*DOCUMENT TEXT*.
What type of contract is the ‘right’ one for my business?

The decision to employ or not to employ can be a tough one, especially for a small growing business where finances are tight and income is not guaranteed. Hopefully you want to do things the ‘right way’ – do the right thing by your business and not over commit to costs that are risky; do the right thing by the person you are bringing on board, giving them the right amount of job security and benefits; and do the right thing by HMRC and ensure you are not putting your business and your reputation  at risk by not following the rules correctly.

So, what are your options? The 3 main options are to take on a ‘worker’ and have slightly less obligation to provide all the benefits that an employee would have; to take on an ‘employee’ and have the full responsibility of being an employer; or to outsource the services that you need provided to an individual or a company operating as a ‘contractor’ or on a ‘self-employed’ basis.

But which one is right for you?


A worker has a contract – it can be written or verbal. A worker often works on a casual basis, sometimes a zero hours contract. A worker cannot substitute themselves with someone else as the contract is with the individual. The employer provides the equipment and tools needed to do the job and the employer states where and when the work should be done.

A worker is usually not entitled to minimum notice periods, protection against unfair dismissal, statutory redundancy pay or flexible working.

The employer is responsible for deducting any taxes and national insurance contributions from wages.

The advantage to the small growing business is that you have less obligation to the worker than you would to an employee. However, the effect of that is that you may get less commitment and the worker would perhaps feel that you are not investing in them as an individual in the same way that you are with an employee. This type of arrangement would be more suited to manual, casual or less skilled work, where the demand is sporadic rather than constant.


An employee has full employment rights, including statutory sick pay, maternity and paternity rights, minimum notice periods, statutory redundancy pay and protection against unfair dismissal. The employer is responsible for deducting taxes and national insurance contributions from wages. For the employer this is a bigger responsibility, bigger cost and potentially bigger risk however the advantages can outweigh the costs.

For the employee you are making it clear that you are investing in them as an individual, not just the service they can provide. You believe they are the right person for the business in the long term and the psychological contract created by this, if managed in the right way, can benefit your growing business significantly.

Contractor / Self Employed

For many small businesses this seems to be the most attractive option… no costs other than the cost of the work done, very few obligations to provide any benefits, no need for payroll. However, be careful. Outsourcing work to a self-employed person can be a risky decision if you are doing it for the financial benefits when actually what your business needs is an employee or a worker. If you treat the person as an employee, even if you have a contract in place stating they are ‘self-employed’, then you are opening yourself up to significant risk. If your business is subject to an audit and your working practises show that you are treating the person as an ‘employee’ even though the contract states’ self-employed’ you could be liable to pay the national insurance, holiday pay, sick pay and other related costs that you thought you had avoided.

*PROMPT 1*.
In the contracts article, what is a worker usually not entitled to?
*PROMPT 2*.
Put this sentence from the contracts article into Spanish: "A worker cannot substitute themselves with someone else as the contract is with the individual."

*GIVEN MATERIAL*.
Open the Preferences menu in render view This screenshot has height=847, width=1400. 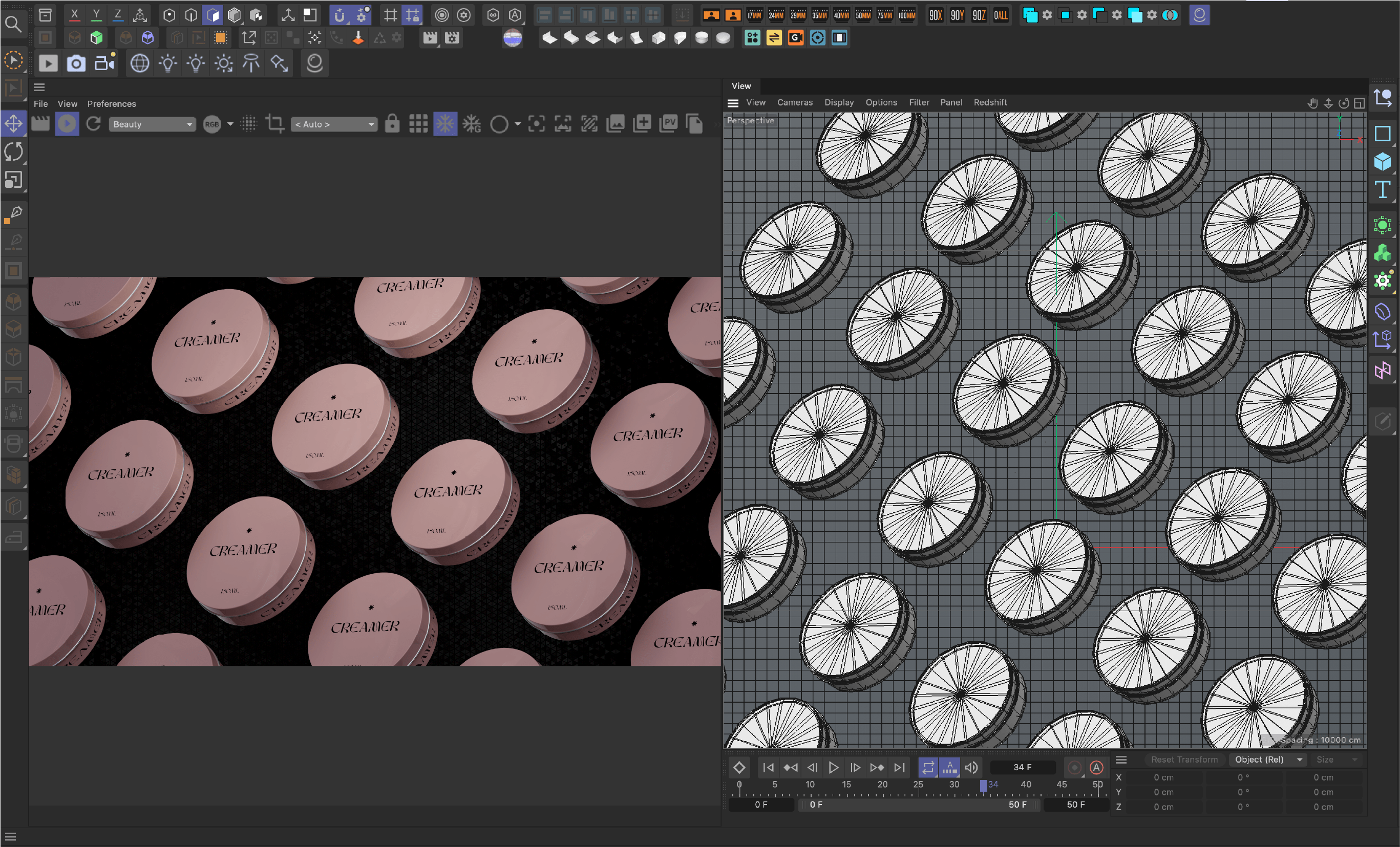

*FULL SOLUTION 1*.
Minimum notice periods, protection against unfair dismissal, statutory redundancy pay or flexible working.

*FULL SOLUTION 2*.
Un trabajador no puede sustituirse por otra persona, ya que el contrato es con el individuo.